Imagine bids are public. Bids are consecutive and the bidder with the highest final bid wins the good. To call upon a basic economic definition, declared prices are signals that reveal information about bidder’s demand curves. The other implication of having common values is that valuations are correlated. In the auction, this implies bidders have dynamic valuations; when a bidder places a bid, the other auction participants are able to gain additional information that allows them to readjust their values for the asset and bid accordingly.
Quick note: can we assume risk-neutral participants? I need to return to that question later, but let’s make that assumption for now.
At this point, let’s bring in some numbers. Imagine an auction with 5 bidders, with bidder valuations being initially uniformly distributed from 0-100, inclusive, which means that bidder 1 values the good at 20, bidder 2 value is 40, bidder 3 has value 60, bidder 4 has value 80, and bidder 5 values the good at 100. The minimum bid increment is 1. This means that bidder 5 wins the auction at some price between 81-100. Where precisely depends on the correlation factor. A higher correlation factor means that the final price is closer to 100; a lower factor means that the final price is closer to 81.
Let’s loosen a parameter. Imagine instead of 5 bidders, there are 100. It’s obvious here that allowing dynamic bidding and (highly) correlated values means that the final price is at least 100; depending on the correlation function. Hypothesis: if you allow the correlation function to be an exponential greater than 1 for values contiguous to the high end of the distribution, you get an asset bubble, where increasing bids inflate exponentially (you need at least two bidders to get into a bidding war).
Can this provide a framework to thinking about bubbles like technology and housing? Does this make any sense to anyone else?

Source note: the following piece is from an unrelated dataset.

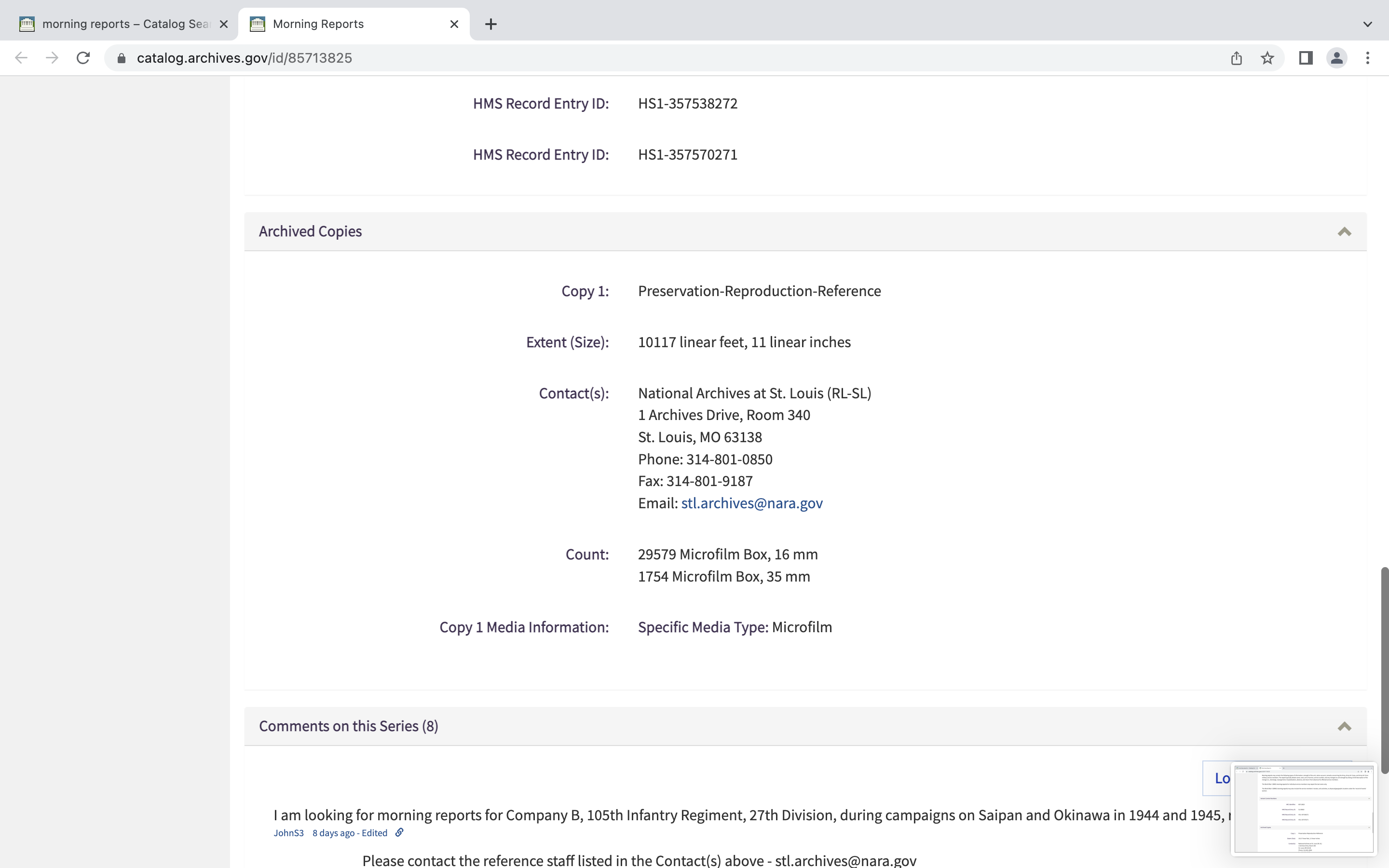Collapse Comments on this Series section

point(1344,726)
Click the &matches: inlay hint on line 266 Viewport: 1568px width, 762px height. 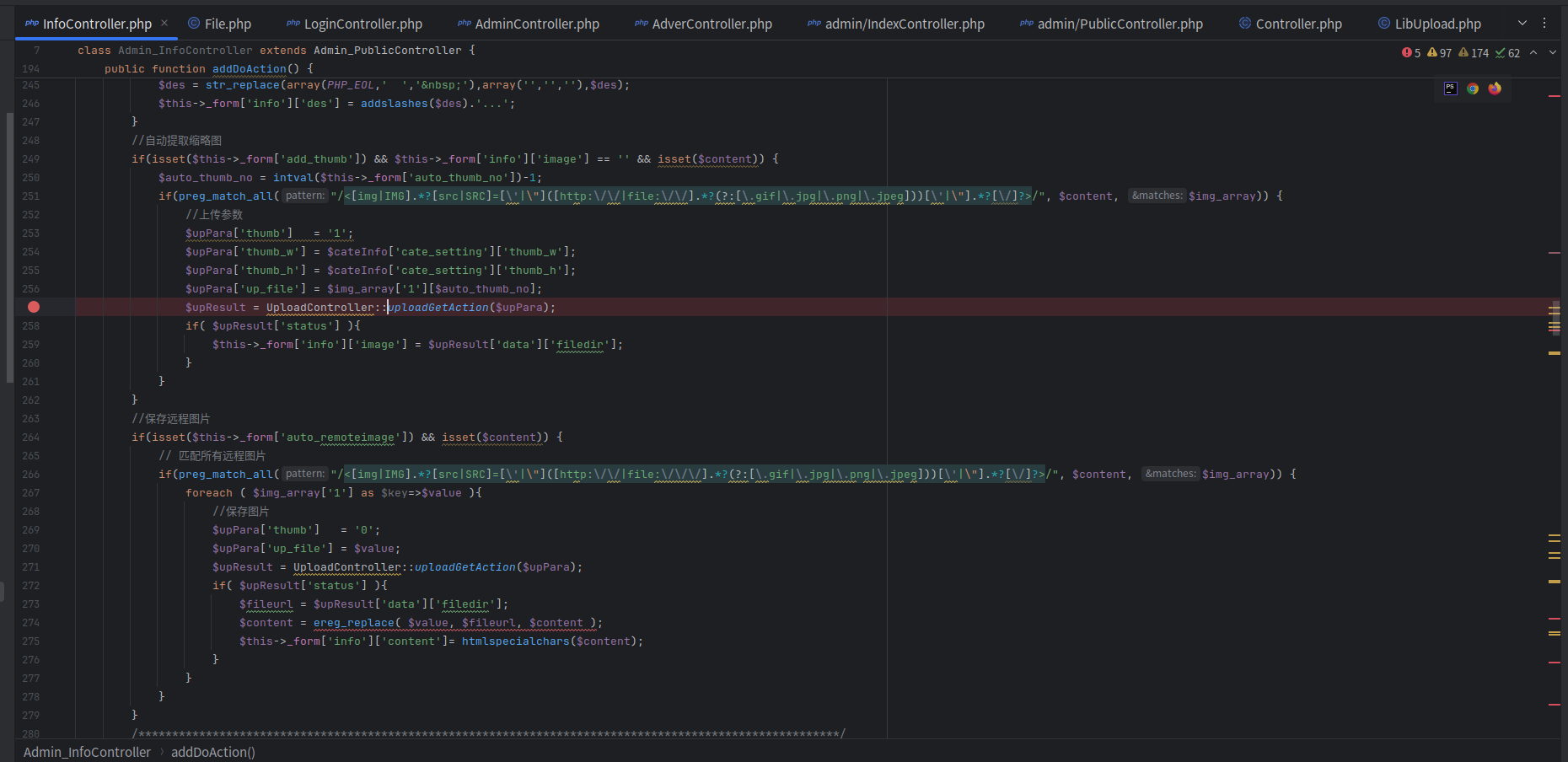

The next step is to formulate this mathematically.
I think your key assumption flaw is:
a small and finite number of bidders with discrete values on the aggregate demand curve.
In real life, bidding for real (or financial) assets depends more on what one bidder thinks about the potential bids of other bidders. No one really knows with any degree of certainty what the asset is worth. (there may be a band of probable “fair values”, but the band is wide)
I don’t know about any correlation factor. But any bidding process that reveals information about other people’s bidding preferences has the potential to create an asset bubble.